Extract provided:
In further response to the majority, it is not merely a “gentleman” who would not invade the home of a stranger, but it is any person who is prepared to live by the fundamental norms of society. Ante at 394. While the majority is correct that the jury has a broad fact-finding role, such role has never been without limits. No jury has a right to nullify, nor has the jury here asserted such a right to nullify, the fundamental rules of society by exonerating individuals charged with serious crimes on the basis of preposterous and irrational defenses.

Collected data entries
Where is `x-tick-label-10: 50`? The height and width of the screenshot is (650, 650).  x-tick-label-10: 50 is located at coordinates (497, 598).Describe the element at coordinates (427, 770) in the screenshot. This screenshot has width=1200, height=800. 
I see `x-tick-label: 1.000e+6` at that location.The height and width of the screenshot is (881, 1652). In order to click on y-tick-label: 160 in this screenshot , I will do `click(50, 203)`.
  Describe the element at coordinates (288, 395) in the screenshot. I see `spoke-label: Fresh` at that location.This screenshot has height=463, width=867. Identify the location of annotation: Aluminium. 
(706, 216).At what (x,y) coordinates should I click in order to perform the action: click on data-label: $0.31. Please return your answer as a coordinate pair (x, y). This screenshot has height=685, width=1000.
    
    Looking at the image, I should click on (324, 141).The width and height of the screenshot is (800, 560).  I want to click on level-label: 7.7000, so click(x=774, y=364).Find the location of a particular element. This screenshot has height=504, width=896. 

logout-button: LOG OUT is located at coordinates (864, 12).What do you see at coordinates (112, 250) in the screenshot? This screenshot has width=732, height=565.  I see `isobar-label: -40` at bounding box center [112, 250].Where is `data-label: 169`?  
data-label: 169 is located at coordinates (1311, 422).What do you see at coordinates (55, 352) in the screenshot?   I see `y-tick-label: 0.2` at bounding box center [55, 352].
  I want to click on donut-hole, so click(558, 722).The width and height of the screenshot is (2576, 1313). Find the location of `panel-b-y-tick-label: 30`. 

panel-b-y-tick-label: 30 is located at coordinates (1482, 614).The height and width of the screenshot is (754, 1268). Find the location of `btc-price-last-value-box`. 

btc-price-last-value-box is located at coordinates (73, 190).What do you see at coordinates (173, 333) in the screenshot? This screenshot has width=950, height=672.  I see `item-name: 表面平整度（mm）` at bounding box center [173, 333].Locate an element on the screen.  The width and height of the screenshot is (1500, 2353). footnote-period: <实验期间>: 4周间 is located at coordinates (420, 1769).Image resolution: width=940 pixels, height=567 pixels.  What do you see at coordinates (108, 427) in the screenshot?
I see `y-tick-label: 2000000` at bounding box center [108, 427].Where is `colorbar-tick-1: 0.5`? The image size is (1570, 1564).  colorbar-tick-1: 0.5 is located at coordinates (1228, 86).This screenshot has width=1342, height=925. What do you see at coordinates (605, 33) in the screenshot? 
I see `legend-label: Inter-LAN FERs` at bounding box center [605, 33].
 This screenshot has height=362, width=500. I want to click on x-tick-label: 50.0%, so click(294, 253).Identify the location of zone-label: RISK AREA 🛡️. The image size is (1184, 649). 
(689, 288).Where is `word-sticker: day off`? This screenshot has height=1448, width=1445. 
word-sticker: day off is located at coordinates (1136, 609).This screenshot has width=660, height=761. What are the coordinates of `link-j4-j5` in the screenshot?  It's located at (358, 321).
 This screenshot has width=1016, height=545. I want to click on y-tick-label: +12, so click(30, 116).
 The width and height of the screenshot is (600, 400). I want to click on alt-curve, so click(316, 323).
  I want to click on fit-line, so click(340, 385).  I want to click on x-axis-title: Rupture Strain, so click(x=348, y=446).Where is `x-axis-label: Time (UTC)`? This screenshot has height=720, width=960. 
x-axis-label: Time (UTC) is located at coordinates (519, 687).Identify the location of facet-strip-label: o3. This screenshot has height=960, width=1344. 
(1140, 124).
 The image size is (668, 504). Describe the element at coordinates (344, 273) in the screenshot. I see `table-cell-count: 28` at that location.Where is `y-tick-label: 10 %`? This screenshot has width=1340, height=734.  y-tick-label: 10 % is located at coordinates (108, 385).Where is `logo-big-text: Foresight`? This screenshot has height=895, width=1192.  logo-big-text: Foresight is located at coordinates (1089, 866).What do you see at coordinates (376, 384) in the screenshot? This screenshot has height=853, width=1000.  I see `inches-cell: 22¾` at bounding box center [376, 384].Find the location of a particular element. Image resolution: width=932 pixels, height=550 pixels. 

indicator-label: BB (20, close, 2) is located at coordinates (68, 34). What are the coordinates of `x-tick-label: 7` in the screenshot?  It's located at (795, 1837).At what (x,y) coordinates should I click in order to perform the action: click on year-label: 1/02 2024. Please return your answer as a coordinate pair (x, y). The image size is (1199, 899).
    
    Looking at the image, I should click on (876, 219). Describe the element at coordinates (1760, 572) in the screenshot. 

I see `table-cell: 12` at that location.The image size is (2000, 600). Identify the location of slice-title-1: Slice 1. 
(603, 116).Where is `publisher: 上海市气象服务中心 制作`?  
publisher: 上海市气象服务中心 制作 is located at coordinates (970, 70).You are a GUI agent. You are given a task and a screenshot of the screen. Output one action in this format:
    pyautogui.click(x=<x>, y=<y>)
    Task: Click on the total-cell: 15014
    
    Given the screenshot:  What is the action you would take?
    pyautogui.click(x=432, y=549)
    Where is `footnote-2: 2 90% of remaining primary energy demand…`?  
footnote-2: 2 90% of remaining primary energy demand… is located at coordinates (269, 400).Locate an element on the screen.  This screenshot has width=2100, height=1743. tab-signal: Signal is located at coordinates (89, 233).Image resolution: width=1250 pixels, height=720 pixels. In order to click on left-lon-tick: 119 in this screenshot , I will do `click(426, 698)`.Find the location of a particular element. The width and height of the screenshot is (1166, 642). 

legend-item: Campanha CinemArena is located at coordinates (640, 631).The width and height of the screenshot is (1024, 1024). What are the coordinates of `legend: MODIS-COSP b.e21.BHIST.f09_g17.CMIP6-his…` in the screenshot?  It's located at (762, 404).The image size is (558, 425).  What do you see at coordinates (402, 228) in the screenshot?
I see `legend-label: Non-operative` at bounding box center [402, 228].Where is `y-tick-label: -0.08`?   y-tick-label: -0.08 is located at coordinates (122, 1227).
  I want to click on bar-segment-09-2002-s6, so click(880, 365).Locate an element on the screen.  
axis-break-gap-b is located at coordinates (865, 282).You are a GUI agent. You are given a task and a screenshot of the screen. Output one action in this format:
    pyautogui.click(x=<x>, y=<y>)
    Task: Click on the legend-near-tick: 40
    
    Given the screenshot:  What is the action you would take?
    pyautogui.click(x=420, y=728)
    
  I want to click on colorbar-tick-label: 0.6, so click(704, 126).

Required action:
Quote the passage on the jury's role word for word, starting at "In further response" and ending at "and irrational defenses.". The data has no connection to the passage on the jury's role.

The completed task:
In further response to the majority, it is not merely a “gentleman” who would not invade the home of a stranger, but it is any person who is prepared to live by the fundamental norms of society. Ante at 394. While the majority is correct that the jury has a broad fact-finding role, such role has never been without limits. No jury has a right to nullify, nor has the jury here asserted such a right to nullify, the fundamental rules of society by exonerating individuals charged with serious crimes on the basis of preposterous and irrational defenses.